When archiving is allowed/disallowed for the current process

If browser archiving is enabled, any HTTP request or CLI command can initiate archiving. Things are more complicated if browser archiving is disabled:

  • If the request is for a range period, and [General] archiving_range_force_on_browser_request is absent or set to 1, then the request will always be allowed to initiate archiving.
  • If the request is triggered by the core:archive command, then it will always be allowed to initiate archiving. We assume that core:archive initiated the request if the trigger query parameter is set to archivephp and the user has superuser access.
  • If we are archiving reports for a single plugin (either because it is forced during the core:archive command, or the request is for a segment that isn't marked as pre-processed), then the request will always be allowed to initiate archiving...
    • unless, the reason we are archiving a single plugin is because the request is for a segment and [General] browser_archiving_disabled_enforce is set to 1.
  • If the period being archived includes today and there is an existing archive that was created before within the configured archive TTL time, then we do not initiate archiving. To learn more about archive TTLs, see below.

Optimizations that skip archiving

When there are no visits

In certain situations, Matomo will be able to tell it does not have to archive and will skip it for a site and period. This is generally because the site has no visits for that period, and we are able to easily tell.

The specific logic is in Loader::canSkipThisArchive().

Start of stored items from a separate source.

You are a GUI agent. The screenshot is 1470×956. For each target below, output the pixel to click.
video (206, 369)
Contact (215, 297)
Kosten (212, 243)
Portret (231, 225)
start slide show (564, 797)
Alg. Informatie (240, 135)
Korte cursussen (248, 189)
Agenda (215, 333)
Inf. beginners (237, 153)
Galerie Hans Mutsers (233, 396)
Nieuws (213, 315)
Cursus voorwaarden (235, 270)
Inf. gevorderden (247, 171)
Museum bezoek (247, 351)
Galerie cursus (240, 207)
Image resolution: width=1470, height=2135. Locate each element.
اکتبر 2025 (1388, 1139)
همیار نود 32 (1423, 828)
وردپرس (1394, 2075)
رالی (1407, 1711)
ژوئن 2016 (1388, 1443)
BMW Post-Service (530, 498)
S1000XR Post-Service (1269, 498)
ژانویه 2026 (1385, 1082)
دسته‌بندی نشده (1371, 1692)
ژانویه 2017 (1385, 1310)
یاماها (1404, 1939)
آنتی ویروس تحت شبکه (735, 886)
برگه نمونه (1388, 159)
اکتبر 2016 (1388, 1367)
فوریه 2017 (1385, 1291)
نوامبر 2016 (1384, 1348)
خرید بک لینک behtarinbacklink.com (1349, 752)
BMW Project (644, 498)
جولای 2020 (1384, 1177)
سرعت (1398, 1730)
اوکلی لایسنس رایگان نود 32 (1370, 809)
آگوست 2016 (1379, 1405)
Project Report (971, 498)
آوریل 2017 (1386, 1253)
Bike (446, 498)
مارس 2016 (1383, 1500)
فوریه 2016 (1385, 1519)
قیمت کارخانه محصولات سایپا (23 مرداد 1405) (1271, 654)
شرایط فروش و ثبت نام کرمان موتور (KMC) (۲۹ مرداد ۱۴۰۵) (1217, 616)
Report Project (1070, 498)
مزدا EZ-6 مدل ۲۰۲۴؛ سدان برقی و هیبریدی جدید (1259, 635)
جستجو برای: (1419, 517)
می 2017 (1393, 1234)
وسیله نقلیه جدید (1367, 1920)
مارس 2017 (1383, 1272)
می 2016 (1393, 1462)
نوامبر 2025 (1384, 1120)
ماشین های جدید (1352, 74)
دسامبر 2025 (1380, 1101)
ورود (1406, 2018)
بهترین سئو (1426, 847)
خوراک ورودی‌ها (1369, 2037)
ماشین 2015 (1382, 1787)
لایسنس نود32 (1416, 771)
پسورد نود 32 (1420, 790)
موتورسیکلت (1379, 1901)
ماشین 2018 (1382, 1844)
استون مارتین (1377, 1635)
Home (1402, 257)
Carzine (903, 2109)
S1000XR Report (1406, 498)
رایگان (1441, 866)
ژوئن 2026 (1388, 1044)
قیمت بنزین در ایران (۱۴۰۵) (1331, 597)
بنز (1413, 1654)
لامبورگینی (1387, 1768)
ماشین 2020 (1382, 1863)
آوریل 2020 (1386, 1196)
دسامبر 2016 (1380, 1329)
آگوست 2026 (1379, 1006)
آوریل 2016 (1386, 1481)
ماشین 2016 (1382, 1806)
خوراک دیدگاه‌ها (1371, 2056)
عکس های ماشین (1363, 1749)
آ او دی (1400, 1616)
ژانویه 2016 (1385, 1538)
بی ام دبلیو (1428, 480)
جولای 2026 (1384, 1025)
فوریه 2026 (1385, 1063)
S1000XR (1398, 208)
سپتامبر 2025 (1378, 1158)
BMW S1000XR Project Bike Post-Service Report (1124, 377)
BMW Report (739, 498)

If a website/period pair is:

  • has no visits in the log tables for the period
  • and has no subperiod archive within the period (ie, if we're looking at a week and there are no day archives for that week, this would be true)

We know we'd end up with zero visits if we archive, so we can just skip it. The only exceptions are for sites that do not use the tracker (so there will always be zero visits in the log table) or are specified via the 'Archiving.getIdSitesToArchiveWhenNoVisits' event. RollUp websites are examples of sites for which this optimization does not apply.

This optimization is used both before launching the archive aggregation logic and in the core:archive command before we launch individual archive requests. This saves a bit more time since we also don't have to launch an archiving command.

If an archive's TTL is still valid

This isn't truly an optimization, but if an archive's TTL is still valid, and it is for an archive where we check the TTL (periods that include today and range periods), then we won't launch archiving. See below for more information on archive TTLs.

Special URL Query Parameter Handling

  • trigger: if set to archivephp, lets the core archiving process know it was launched by the core:archive command. The archiving process will only assume this if the current request also has superuser access loaded.
  • skipArchiveSegmentToday: if set and launching archiving is enabled for the current request, then Archive.php will skip the archiving of segment archives for today's date, if there are any in the request. (It will also skip querying this data as well, so the result for that data will be empty.)
  • plugin: If we want to initiate archiving for a specific plugin, this parameter specifies the name of the plugin to launch archiving for. If we want to force archiving of ONLY this plugin and not the all plugins archive, pluginOnly=1 must also be set.
  • pluginOnly: this query parameter is sent when processing one or more reports within a specific plugin and no others. It is only used during the core:archive command, so if trigger is not set to archivephp it is ignored. This query parameter is used when a user or something in the system invalidates the reports for a plugin. When processing it, we don't want to process anything else, so we make sure pluginOnly is set to 1.
  • requestedReport: If we only want to process a specific report within a plugin and not the entire plugin, this parameter is set to the name of the report. This will be set as the requested report in the ArchiveProcessor\Params instance that is passed to a plugin's Archiver instance. If the archiver supports partial archiving, it will handle it and a partial archive will be created, with the report archive in it only. This must be set in combination with plugin and pluginOnly.

PHP Classes

The following classes are involved in the Core Archiving process:

  • Piwik\Archive: entry point for archive data queries. This is used by API methods to get numeric and blob data by site ID and/or period. If we can't find up to date data for an archive data query, and the current request is allowed to start the core archiving process, we initiate archiving. This class will call the CoreAdminHome.archiveReports API method to do so.
  • Piwik\Loader: entry point for the core archiving process. The prepareArchive() method is invoked directly by CoreAdminHome.archiveReports. This class is used to look for one individual archive (so for one site and one period). If we can't find a usable one, we launch the core archiving process.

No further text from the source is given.